Watching a report on his death on Euronews I was struck my how likeable a man he was; the fans loved him. Ironically, considering his reputation was made as a horror film director, he was very much a child of the 60s in manner, funny, gentle, likeable. In fact I remember when DVD first came in, the audio commentaries were a big attraction, and George did several for his films and I just loved listening to them. It was like getting a look into his mind and personality. We live in an increasingly virtual world, yet fans of George’s films felt a sense of community and belonging.
As for his legacy, without George the horror genre as we know if today would not exist. ‘The Walking Dead’, ‘Z Nation’, ‘World War Z’, ‘Resident Evil’ all built on the foundations laid by George. It is a tragedy he didn’t get to make more films, and a tragedy he didn’t receive more credit for what an outstanding filmmaker he was…
Yet, his influence is as undying as the zombie genre he created, and he will always be loved and special to his friends and fans, constantly rediscovered by new ones. No greater tribute can any man or filmmaker be paid.

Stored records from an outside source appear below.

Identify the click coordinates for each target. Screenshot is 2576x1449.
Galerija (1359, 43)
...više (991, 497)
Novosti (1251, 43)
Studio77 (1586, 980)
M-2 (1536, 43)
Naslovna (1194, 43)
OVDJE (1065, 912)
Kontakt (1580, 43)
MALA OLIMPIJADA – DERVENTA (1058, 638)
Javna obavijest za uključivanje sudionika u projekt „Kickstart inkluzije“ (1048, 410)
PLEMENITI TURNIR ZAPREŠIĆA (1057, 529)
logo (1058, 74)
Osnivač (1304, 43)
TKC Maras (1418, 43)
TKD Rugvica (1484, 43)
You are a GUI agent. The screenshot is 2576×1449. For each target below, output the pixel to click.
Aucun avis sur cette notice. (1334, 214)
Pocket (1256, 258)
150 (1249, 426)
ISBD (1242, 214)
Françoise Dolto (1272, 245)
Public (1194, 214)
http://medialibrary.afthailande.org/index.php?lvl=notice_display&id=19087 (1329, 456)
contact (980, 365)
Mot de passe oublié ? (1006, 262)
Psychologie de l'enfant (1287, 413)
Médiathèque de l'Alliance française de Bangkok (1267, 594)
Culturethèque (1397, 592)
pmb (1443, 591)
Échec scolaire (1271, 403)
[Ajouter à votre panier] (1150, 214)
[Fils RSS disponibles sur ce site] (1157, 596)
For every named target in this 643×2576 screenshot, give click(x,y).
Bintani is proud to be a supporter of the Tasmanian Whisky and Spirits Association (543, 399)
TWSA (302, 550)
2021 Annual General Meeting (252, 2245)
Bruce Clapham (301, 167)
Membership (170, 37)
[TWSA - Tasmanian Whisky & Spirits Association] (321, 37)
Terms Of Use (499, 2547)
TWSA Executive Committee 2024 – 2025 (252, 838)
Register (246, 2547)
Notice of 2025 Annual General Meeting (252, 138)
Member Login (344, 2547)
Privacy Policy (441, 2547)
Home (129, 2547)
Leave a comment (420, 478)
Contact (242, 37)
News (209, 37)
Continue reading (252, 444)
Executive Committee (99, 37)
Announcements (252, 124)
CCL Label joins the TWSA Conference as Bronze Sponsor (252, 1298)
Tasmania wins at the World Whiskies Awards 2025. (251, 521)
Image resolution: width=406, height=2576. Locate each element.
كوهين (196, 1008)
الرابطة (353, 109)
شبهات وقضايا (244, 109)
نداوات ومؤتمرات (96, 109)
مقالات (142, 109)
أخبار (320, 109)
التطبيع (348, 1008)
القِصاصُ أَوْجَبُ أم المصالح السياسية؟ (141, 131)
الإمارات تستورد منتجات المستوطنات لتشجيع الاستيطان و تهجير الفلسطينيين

Rest in peace, George, and for the hours of scares and entertainment you gave me growing up, eternal thanks.
I’ll leave the last word to George. On the Euronews report they showed footage of the premiere of ‘Land of the Dead’. George smiled at the camera and said: ‘It’s always time for Land of the Dead, Man!’ And it is and always will be! So put that and more of George’s films on in honour of his memory.